The Shadow of Ashlydyat. Henry Wood
he said. “We shall have it, ere long. See those clouds. They look small and inoffensive; but they mean mischief.”
Charlotte Pain strolled away over the meadows towards the side path on which Margery was advancing. George Godolphin leaped from his seat, apparently with the intention of following her. But first of all he approached Maria, and bent to look at her progress.
“Make the farm—as you call it—very conspicuous, Maria, if you are going to keep the sketch as a memento,” said he.
“Is it not a farm?”
“It was, once; until idleness suffered it to drop through.”
“Why should I make it particularly conspicuous?” she continued.
There was no reply, and she looked quickly up. A peculiar expression, one which she did not understand, sat upon his face.

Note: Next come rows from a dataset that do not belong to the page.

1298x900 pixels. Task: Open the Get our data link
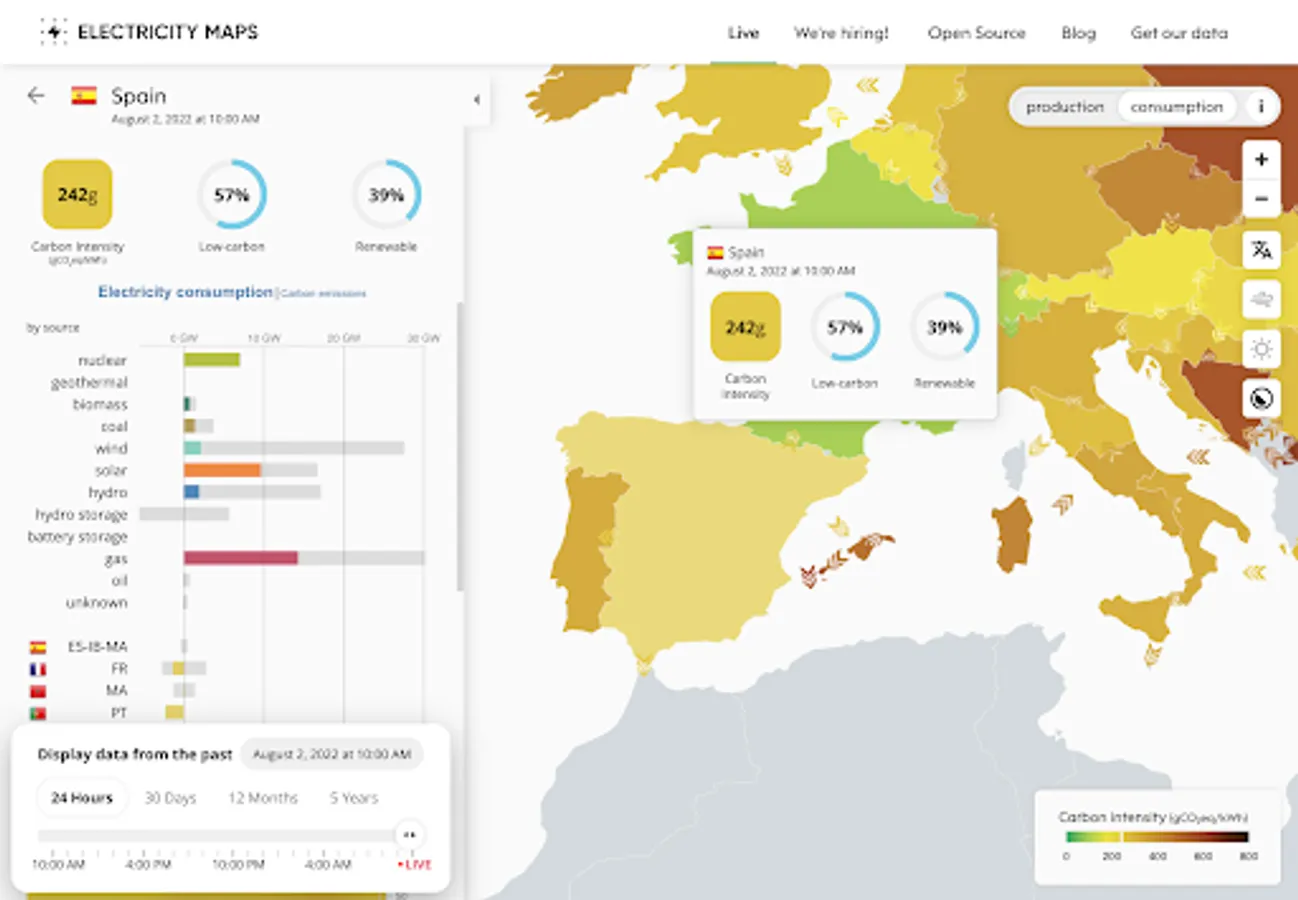pos(1179,33)
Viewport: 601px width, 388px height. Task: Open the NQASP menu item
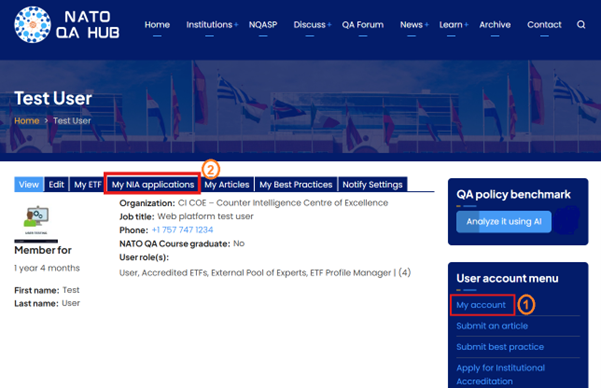pyautogui.click(x=263, y=25)
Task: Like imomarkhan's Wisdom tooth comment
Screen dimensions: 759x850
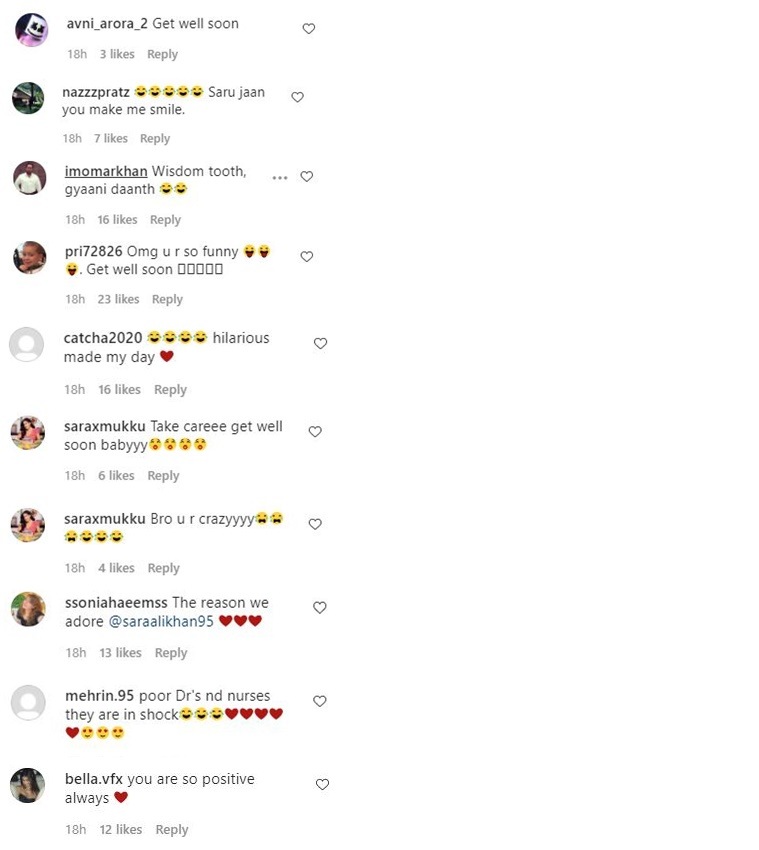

“If we had a mind to cheat the world, Maria, we might do so, by paying a visit to that house.”
“In what way?”
“I might take you in Maria Hastings, and bring you out Mrs. George Godolphin.”
“What do you mean?” she inquired, completely puzzled.

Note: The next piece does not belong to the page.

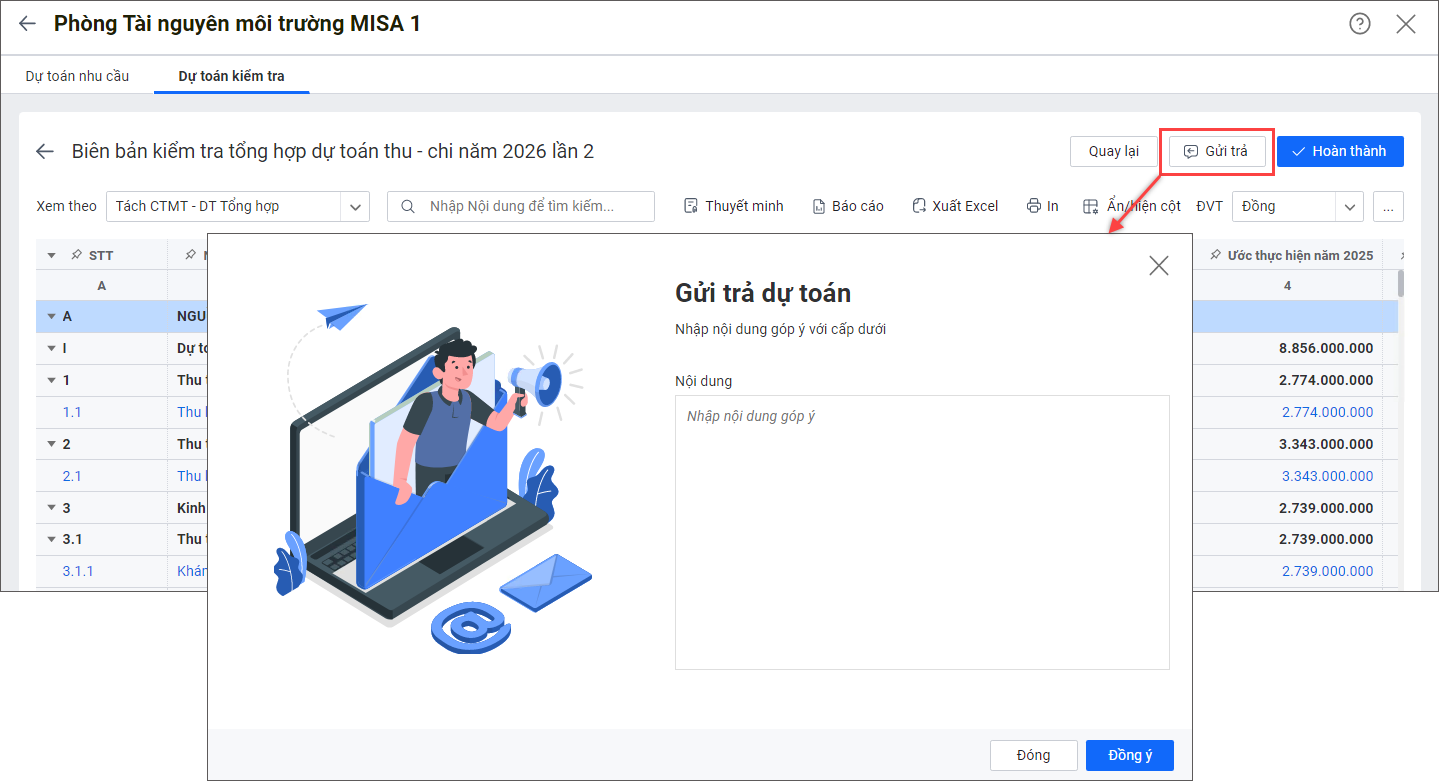Switch to Dự toán nhu cầu tab
Image resolution: width=1439 pixels, height=781 pixels.
click(77, 76)

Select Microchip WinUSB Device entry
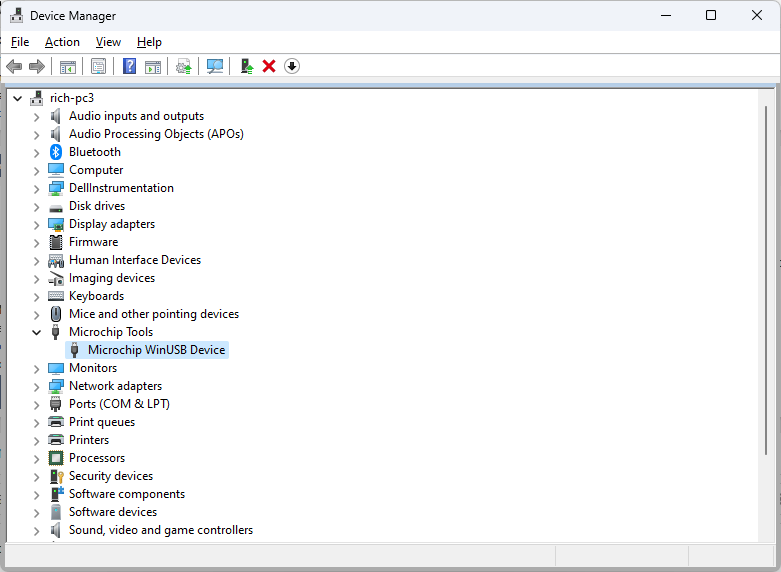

Mr. George laughed. “The man who lives there, Sandy Bray, has made more couples one than a rustic parson. Some people call him a public nuisance; others say he is a convenience, as it is three miles to the nearest kirk. He goes by the nickname of Minister Bray. Many a lad and lassie have stolen in there, under cover of the twilight, and in five minutes have come forth again, married, the world being none the wiser.”
“Is it the place they call Gretna Green?” inquired Maria in much astonishment.
“No, it is not Gretna Green. Only a place of the same description, and equally serviceable.”
“But such marriages cannot be binding!”
“Indeed they are. You have surely heard of the Scotch laws?”
“I have been told that any one can marry people in Scotland. I have heard that the simple declaration of saying you take each other for man and wife constitutes a marriage.”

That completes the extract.